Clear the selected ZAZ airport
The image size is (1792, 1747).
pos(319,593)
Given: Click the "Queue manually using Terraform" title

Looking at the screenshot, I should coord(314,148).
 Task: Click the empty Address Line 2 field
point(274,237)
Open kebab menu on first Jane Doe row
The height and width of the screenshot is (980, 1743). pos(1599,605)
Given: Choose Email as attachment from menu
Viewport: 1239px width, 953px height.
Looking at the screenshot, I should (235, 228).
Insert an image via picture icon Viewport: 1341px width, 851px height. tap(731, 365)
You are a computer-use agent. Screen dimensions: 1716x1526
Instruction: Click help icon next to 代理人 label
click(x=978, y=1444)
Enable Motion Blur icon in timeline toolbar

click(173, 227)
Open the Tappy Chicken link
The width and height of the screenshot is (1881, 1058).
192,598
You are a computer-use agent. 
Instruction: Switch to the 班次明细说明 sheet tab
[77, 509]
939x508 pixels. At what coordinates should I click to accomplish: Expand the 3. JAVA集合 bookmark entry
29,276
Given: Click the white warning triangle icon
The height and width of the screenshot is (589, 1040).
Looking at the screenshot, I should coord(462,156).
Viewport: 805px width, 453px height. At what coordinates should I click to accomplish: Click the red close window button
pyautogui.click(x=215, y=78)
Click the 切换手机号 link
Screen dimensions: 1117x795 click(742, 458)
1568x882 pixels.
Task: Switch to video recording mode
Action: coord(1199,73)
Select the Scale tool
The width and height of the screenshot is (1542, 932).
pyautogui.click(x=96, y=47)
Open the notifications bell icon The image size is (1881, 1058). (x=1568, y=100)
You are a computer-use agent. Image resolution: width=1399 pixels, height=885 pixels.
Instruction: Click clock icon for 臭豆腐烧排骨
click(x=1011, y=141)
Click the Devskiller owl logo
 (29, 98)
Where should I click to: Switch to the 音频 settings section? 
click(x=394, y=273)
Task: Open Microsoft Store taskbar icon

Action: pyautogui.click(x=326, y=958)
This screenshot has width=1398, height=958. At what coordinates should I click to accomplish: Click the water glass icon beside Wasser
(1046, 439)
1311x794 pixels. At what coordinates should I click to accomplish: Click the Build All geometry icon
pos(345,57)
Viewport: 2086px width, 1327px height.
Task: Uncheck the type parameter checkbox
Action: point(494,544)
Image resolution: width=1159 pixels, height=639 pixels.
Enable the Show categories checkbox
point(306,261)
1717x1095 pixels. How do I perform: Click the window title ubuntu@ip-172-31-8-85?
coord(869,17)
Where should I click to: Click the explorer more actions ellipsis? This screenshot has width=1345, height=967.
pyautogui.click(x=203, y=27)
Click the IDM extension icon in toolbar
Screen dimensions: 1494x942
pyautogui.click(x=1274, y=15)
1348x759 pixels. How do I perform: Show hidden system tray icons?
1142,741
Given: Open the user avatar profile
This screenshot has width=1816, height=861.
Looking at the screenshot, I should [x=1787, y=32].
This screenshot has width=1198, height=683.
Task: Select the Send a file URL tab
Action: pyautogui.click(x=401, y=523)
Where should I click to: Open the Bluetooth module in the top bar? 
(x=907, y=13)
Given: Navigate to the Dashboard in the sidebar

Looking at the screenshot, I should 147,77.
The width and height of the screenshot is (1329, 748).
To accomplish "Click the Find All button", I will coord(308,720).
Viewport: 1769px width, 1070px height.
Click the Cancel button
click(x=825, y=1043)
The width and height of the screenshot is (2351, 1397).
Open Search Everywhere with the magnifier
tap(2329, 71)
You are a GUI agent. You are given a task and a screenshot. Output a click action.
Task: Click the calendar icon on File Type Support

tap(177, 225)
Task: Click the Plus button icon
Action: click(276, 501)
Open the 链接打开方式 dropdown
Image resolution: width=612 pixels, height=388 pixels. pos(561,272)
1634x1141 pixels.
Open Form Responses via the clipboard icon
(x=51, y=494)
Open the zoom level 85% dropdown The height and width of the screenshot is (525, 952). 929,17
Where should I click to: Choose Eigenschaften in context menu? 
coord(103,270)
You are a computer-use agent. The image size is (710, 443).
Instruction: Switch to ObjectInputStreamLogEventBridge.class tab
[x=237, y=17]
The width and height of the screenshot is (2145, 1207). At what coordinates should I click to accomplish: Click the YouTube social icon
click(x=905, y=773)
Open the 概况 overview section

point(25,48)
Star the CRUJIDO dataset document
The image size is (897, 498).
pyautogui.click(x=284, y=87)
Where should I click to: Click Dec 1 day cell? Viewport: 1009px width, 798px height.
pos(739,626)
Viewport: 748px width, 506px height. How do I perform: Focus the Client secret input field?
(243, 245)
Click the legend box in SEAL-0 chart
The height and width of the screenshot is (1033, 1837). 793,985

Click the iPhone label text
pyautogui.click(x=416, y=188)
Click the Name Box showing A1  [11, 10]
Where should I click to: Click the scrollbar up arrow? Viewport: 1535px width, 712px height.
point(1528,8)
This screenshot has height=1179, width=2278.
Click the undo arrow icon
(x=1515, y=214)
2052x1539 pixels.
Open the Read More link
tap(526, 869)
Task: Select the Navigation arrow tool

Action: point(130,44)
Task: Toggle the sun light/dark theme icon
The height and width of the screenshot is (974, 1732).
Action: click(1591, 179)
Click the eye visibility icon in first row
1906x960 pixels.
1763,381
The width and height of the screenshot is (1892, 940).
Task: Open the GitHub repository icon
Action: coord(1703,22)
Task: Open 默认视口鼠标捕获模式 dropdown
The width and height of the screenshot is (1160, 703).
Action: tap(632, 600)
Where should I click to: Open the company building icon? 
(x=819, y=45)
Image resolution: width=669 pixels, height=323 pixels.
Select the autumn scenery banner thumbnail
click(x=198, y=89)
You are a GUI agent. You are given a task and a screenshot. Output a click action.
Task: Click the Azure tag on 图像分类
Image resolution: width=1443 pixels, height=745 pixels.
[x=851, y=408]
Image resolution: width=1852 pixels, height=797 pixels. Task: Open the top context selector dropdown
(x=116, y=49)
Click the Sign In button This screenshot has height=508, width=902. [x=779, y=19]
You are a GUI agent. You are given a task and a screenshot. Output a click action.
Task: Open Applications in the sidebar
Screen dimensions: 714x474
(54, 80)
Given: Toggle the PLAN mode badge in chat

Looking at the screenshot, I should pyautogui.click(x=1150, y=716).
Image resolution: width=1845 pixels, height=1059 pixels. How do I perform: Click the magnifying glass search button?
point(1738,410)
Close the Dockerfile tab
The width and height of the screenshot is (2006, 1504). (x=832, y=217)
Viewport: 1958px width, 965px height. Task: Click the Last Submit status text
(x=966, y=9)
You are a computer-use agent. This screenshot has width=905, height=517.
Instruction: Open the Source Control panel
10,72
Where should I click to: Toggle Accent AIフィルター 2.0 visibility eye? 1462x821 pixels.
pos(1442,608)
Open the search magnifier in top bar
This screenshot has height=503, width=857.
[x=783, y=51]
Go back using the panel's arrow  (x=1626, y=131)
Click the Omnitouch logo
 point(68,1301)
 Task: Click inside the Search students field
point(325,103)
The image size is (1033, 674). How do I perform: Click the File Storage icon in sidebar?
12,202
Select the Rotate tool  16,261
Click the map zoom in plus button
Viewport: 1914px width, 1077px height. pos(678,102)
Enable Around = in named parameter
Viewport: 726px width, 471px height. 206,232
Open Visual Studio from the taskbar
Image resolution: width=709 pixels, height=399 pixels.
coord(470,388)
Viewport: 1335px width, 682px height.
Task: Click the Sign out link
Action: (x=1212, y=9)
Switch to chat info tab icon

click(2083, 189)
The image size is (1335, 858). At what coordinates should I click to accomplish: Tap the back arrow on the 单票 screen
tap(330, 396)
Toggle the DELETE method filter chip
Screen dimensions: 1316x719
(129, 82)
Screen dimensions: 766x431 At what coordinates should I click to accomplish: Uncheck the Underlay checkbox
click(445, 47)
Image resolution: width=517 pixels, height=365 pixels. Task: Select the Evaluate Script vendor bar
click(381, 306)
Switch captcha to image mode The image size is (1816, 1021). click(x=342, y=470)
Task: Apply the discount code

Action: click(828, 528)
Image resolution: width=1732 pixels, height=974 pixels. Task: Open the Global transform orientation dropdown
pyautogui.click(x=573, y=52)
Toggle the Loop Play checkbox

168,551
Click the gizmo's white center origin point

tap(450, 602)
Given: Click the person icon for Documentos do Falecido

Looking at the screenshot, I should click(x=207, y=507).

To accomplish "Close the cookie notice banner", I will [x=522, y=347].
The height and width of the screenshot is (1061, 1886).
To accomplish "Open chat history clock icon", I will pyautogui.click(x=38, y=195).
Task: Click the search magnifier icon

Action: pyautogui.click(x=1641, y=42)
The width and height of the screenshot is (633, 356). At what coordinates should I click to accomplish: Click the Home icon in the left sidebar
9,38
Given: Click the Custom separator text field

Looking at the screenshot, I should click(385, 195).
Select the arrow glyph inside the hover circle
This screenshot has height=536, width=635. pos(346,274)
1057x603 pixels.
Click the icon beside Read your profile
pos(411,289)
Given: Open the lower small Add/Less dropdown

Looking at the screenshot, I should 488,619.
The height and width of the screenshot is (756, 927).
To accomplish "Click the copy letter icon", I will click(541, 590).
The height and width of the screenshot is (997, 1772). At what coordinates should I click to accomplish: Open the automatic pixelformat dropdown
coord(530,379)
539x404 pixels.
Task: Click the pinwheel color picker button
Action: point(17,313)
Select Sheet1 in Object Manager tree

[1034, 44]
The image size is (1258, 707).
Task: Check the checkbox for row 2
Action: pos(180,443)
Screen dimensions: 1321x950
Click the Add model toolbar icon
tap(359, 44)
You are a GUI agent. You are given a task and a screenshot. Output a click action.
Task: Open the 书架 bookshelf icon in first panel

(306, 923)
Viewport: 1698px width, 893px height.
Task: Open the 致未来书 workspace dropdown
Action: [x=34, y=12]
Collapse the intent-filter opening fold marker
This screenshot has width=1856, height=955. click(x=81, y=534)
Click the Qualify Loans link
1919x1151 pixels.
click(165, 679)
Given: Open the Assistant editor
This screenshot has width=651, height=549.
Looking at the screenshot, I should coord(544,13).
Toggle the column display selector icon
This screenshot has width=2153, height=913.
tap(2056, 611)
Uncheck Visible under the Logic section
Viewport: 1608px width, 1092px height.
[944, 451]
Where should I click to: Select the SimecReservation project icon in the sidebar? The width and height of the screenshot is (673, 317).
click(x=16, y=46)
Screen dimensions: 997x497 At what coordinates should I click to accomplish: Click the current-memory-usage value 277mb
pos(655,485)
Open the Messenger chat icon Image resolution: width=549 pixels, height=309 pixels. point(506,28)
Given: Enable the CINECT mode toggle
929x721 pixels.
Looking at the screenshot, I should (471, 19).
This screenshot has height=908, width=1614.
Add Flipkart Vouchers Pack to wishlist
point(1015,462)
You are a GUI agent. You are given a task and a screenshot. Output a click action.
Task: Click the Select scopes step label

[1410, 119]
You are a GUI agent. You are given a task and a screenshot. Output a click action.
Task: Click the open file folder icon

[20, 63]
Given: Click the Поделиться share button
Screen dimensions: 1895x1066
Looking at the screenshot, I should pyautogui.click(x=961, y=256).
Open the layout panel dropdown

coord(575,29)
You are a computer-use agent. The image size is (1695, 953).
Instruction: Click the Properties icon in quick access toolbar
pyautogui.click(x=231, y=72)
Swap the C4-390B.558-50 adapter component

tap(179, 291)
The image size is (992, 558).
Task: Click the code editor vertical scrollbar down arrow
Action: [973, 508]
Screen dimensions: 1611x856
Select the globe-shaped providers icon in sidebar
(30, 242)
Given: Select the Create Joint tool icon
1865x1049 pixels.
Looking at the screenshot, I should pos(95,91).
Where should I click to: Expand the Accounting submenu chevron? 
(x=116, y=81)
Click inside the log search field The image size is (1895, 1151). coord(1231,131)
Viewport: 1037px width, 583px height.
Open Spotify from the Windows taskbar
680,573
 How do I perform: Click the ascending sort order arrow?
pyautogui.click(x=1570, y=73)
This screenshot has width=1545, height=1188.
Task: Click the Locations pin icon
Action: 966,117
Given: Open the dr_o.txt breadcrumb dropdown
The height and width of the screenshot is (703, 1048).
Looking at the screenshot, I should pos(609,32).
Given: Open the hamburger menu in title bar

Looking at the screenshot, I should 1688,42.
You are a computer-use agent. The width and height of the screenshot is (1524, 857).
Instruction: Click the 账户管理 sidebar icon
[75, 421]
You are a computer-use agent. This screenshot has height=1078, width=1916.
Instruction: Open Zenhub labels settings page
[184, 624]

·····

> What is needed
Nothing should appear in the answer except the lines above from the line with "Task: Open Microsoft Store taskbar icon" through the line with "Image resolution: width=1159", both included, written out exactly.

> Solution to this problem
Task: Open Microsoft Store taskbar icon

Action: pyautogui.click(x=326, y=958)
This screenshot has width=1398, height=958. At what coordinates should I click to accomplish: Click the water glass icon beside Wasser
(1046, 439)
1311x794 pixels. At what coordinates should I click to accomplish: Click the Build All geometry icon
pos(345,57)
Viewport: 2086px width, 1327px height.
Task: Uncheck the type parameter checkbox
Action: point(494,544)
Image resolution: width=1159 pixels, height=639 pixels.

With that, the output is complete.